Nesse ponto não foi feliz o legislador. O texto correspondente está a causar perplexidade aos aplicadores por deixar de definir a natureza das certidões (se cíveis, criminais, trabalhistas ou outras), alcance, finalidade e efeitos. E, o que é pior, a imposição da apresentação das negativas desconsidera o direito subjetivo do titular de utilizar a via que quiser — no caso, a administrativa, que deveria ser a mais rápida e eficaz — para ter reconhecida e garantida a aquisição do direito de propriedade, frustrando o objetivo maior do novo instituto: reduzir o fluxo de demandas perante o Judiciário.

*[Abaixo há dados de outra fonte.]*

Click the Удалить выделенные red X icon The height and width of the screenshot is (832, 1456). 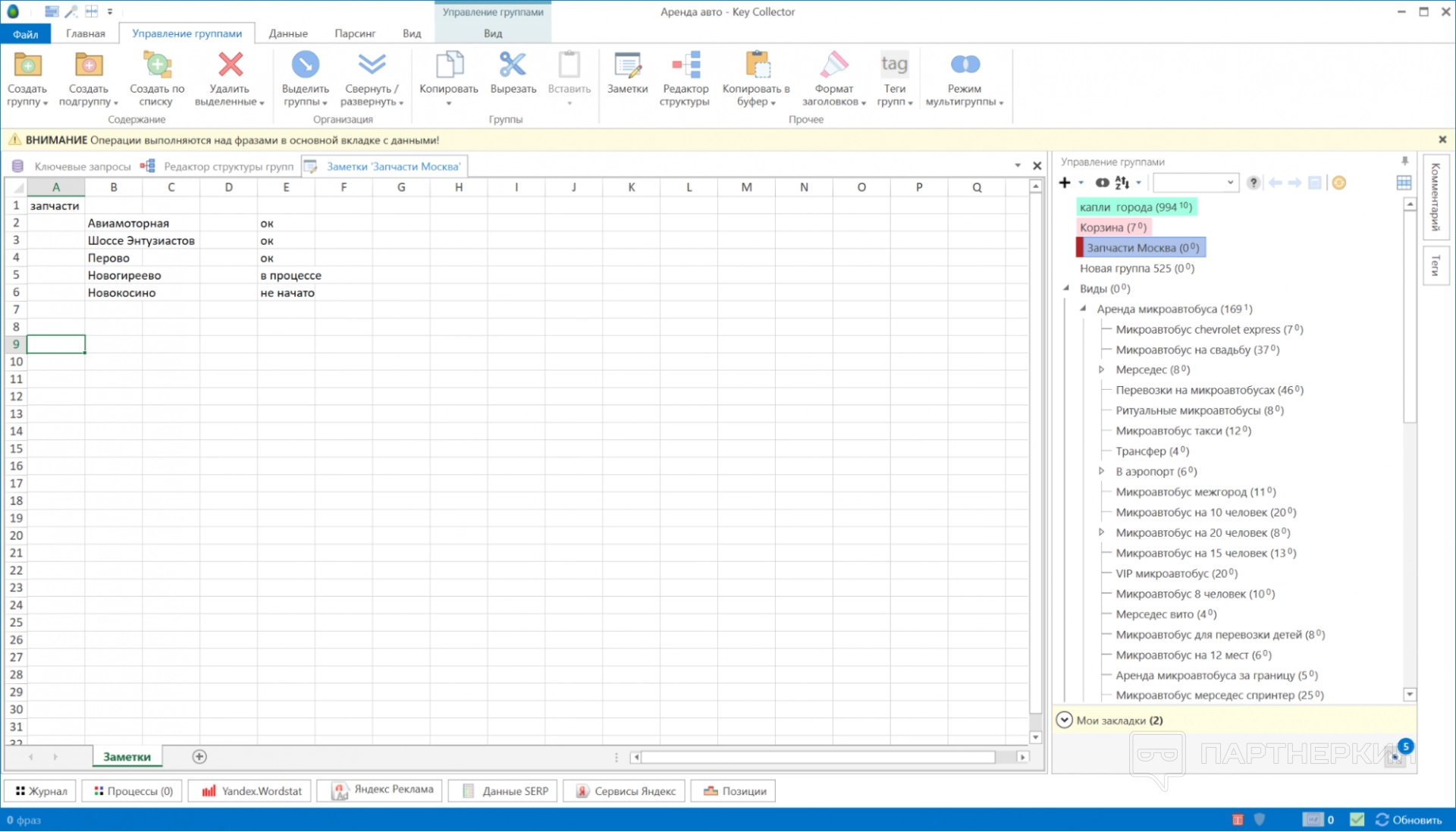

Admite-se que as certidões forenses teriam algum préstimo se fossem limitadas ao foro cível e se também pudessem ser admitidas quando positivas. Com elas, negativas ou positivas, o registrador, ao exercer seu poder de deliberação qualificadora, contaria com elementos eficazes para poder aquilatar a situação do imóvel, sob o ponto de vista da segurança jurídica; e também, no que pudesse influir, tomar conhecimento de demandas que pudessem interferir na condição jurídica do usucapiente sob os aspectos de sua capacidade civil e tendo em vista outros tipos de relações jurídicas no âmbito dos Direitos de Família, Sucessões e Obrigações.
O que se pode concluir é que a exigência pura e simples da certidão negativa, nos moldes em que foi posta na nova Lei, por si só, além de não apresentar qualquer vantagem ou praticidade, é antijurídica, inconveniente e inútil. A nova legislação, no ponto, há que ser reformulada com urgência.